*Exercise inputs*
<<<<
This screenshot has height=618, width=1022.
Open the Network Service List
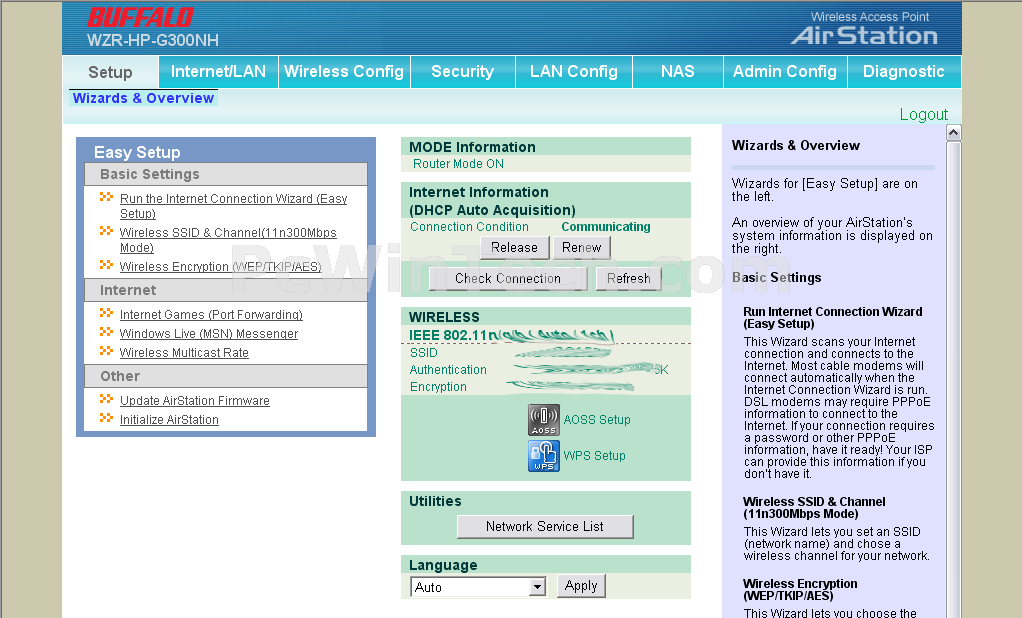pyautogui.click(x=545, y=527)
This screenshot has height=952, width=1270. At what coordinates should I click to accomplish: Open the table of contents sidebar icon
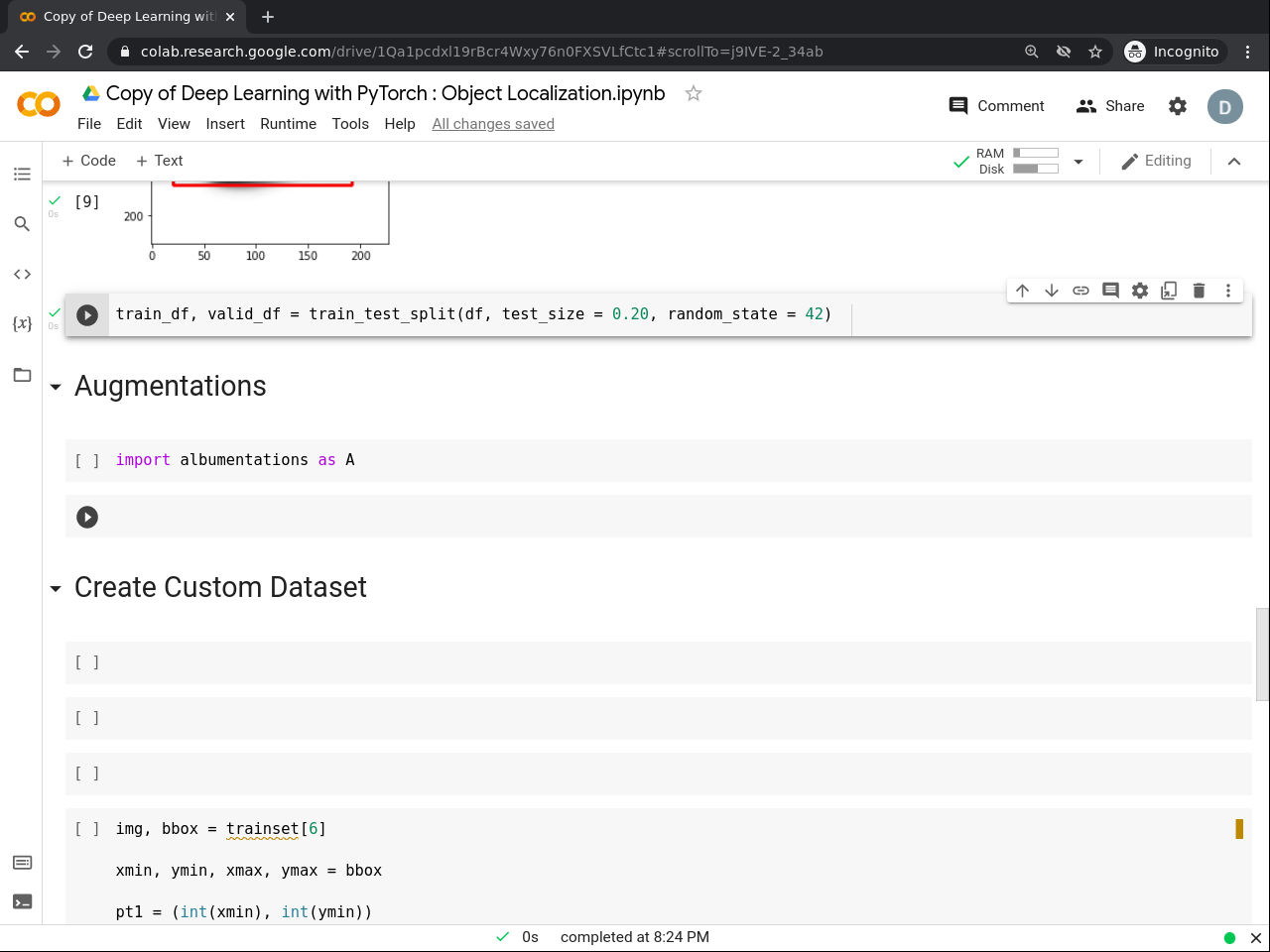point(22,175)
>>>>
*Exercise*
Reproduce the lines above, substituting "image" for every occurrence of "screenshot" and leaving all other text unchanged. Omit the pictures.

*Result*
This image has height=618, width=1022.
Open the Network Service List
pyautogui.click(x=545, y=527)
This image has height=952, width=1270. At what coordinates should I click to accomplish: Open the table of contents sidebar icon
point(22,175)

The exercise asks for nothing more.